All-Night Talks Likely in N.Ireland
All-Night Talks Likely in N.Ireland
Jul. 01, 1999
BELFAST, Northern Ireland (AP) _ With two key parties sticking to incompatible positions, Northern Ireland's rival politicians failed Wednesday to meet a midnight deadline for saving the 1998 Good Friday peace accord.
British Prime Minister Tony Blair launched the negotiations this week in hopes of winning a long-overdue agreement to form a new Protestant-Catholic government for Northern Ireland, the central plank of an accord reached on Good Friday last year.
The negotiations passed the midnight deadline and continued into the early hours Thursday at Stormont, center of British administration in Northern Ireland.
The talks reached their 18th straight hour at 3 a.m. (10 p.m. EDT Wednesday) without the publication of a long-awaited report by the disarmament commission established under the accord.
The report would formally assess the prospects for winning the gradual disarmament of the IRA.
Despite mounting pressure from both Blair and Irish Prime Minister Bertie Ahern since the latest talks began Monday, the IRA's allied Sinn Fein party was refusing to give any firm assurance that the outlawed group would start to disarm by any fixed date.
The Ulster Unionists, chief representative of Northern Ireland's British Protestant majority, have demanded that commitment before they will accept Sinn Fein members in two of the government's 12 posts.
Indeed, their position remained that the Irish Republican Army must start disarming at the same time as the government's formation. The Ulster Unionist leader, David Trimble, has already been elected to lead the government.
``We ought, in the words of the leader of Sinn Fein-IRA, Gerry Adams, jump together,'' said Ulster Unionist deputy leader John Taylor, who was shot 16 times in the face and body by an IRA assailant in 1972.
``In practical terms, that means they give up some of their illegally held armaments at the same time as we let them into the Cabinet,'' said Taylor, who rated the chance of that being agreed to by Wednesday's deadline as very low _ ``4 percent.''
President Clinton, meanwhile, urged the British and Irish to ``give peace a chance,'' telling reporters after a speech in Chicago that he stands ready to become personally involved in the deadlocked talks in Belfast _ if he is needed.
``I will do whatever I can to be helpful. We're moving forward and I'm hoping for the best,'' said Clinton.
Clinton also suggested that the Ulster Unionists ought to let Sinn Fein into the new government first and then see whether the IRA lays down all weapons by May, the only disarmament deadline in the Good Friday accord.
The U.S. president spoke with Blair by telephone for about 10 minutes. White House aides said the two leaders promised to get back in touch later in the day to discuss the situation further.
The latest Blair-Ahern objective, according to both governments, was to wring a cast-iron guarantee from Sinn Fein that the IRA _ now nearly two years into an open-ended truce _ would fulfill the accord's expectation of total disarmament by May 22, 2000.

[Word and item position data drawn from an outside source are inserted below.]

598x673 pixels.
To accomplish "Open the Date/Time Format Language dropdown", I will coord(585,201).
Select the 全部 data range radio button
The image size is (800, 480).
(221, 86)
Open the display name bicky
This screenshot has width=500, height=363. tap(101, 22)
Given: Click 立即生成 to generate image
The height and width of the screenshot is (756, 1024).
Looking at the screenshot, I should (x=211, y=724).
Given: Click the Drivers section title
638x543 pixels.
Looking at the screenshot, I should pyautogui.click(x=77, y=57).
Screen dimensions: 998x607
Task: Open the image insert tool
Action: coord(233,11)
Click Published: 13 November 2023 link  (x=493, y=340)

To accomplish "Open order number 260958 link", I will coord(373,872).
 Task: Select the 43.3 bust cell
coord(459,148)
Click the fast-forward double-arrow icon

The IRA has hidden many tons of weapons in expertly concealed bunkers in the neighboring Irish Republic.
Under this scenario, the first act of IRA disarmament would be required between September and December, after the government was formed and given powers by the British government, which took direct responsibility for Northern Ireland after abolishing its Protestant-dominated government in 1972.
For Sinn Fein's Adams and the Ulster Unionists' Trimble, the compromise sought by the prime ministers would mean huge personal political risks.
Trimble, a Nobel Peace Prize laureate, has so far survived an almost even split in Ulster Unionist ranks over his support for the accord. He already requires police guards when walking in his own constituency. A hard-line challenge to his leadership is considered likely if he accepts Sinn Fein as government partners before the IRA starts to disarm.
Adams has been determined to avoid a similar split among his own more volatile colleagues.
The last split in 1997 produced a dissident IRA gang that committed the worst terrorist attack in Northern Ireland history, the August car bombing in Omagh that killed 29 people.